The lyrics, and a large group of young people singing those lyrics, triggered something in me. I crossed my arms over my chest, looking down at my feet. The refrain repeated enough times to give me space to think about my thinking. The metaphor of God as king is popular and pervasive, but clearly that day it was an image that was standing in my way of worship. God as a man, a rich and powerful man sitting still was not working for me. I have not had any direct experience with kings, in that way the metaphor seems old and far away. My mind when tot the closest thing in my context– the image of a male political leader, sitting back comfortably while his subjects tremble– that image I can easily conjure up. I also have direct experience of everyday men, turning chairs into thrones, bloated with entitlement, expecting to be adored. Thinking of these men doesn’t bring me to a place of awe and wonder. Instead of opening me up, it shut me down. Instead of closer, God felt far away.
Just a day earlier, I presented a much different metaphor for God to a bunch of little kids during a children’s sermon. We were working with Psalm 23, and to make it real to kids, I focused on God being with us as we walk in darkness. Halloween is coming, after all. I proposed that luckily, our God isn’t afraid of the dark. Then I pulled out my son’s nightlight, a ladybug, whose shell has stars and a moon shape holes in it. You can choose to project red, green or blue light through the ladybug, and a colorful star-filled sky will appear in the darkness, filling the entire room. “Sometimes we wish God would just turn on the light and make the dark go away,” I said. “But I think God is more like this ladybug nightlight. God sits with us in the dark and works to make that darkness more beautiful.”

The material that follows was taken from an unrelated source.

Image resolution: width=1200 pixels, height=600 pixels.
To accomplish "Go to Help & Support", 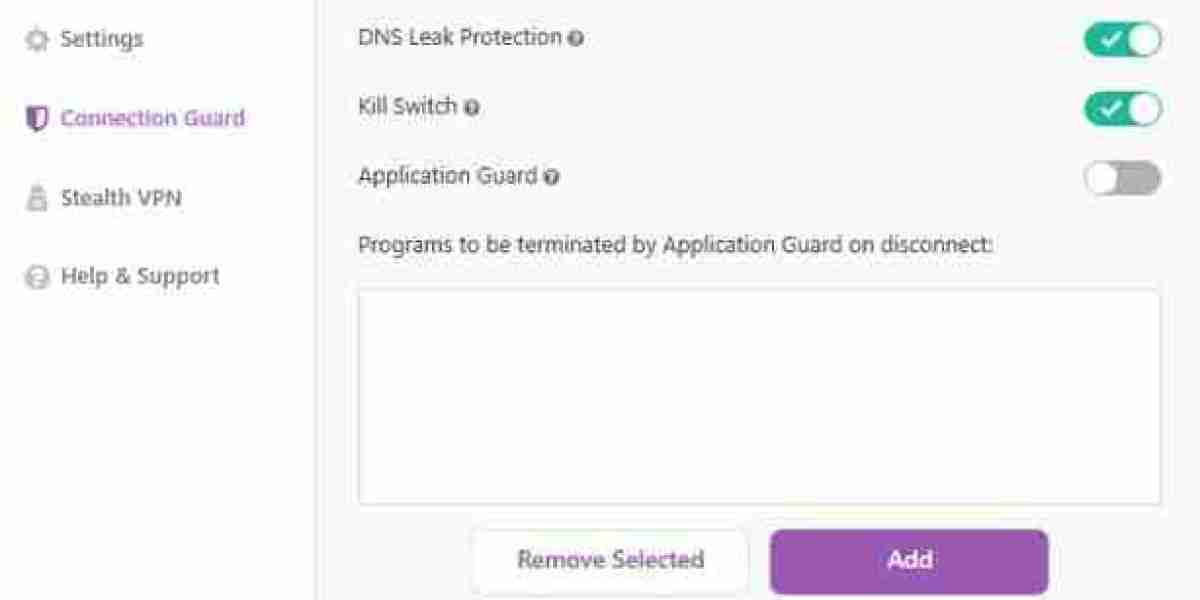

The contrast between a throned king and a ladybug nightlight is laughable. It initially strikes me odd that a genderless inanimate object is the more effective metaphor for God for me. In other ways, it makes sense. It’s close, comforting, and intimate. It’s harder to project this idea into our world because it, like the God as rock metaphor, only works as an idea. It infuses the nightlight with meaning, but there is no real risk of unearned adoration of the object. God as a towering male King works as a God metaphor for some, I’m sure. Today, I’m sticking with the ladybug.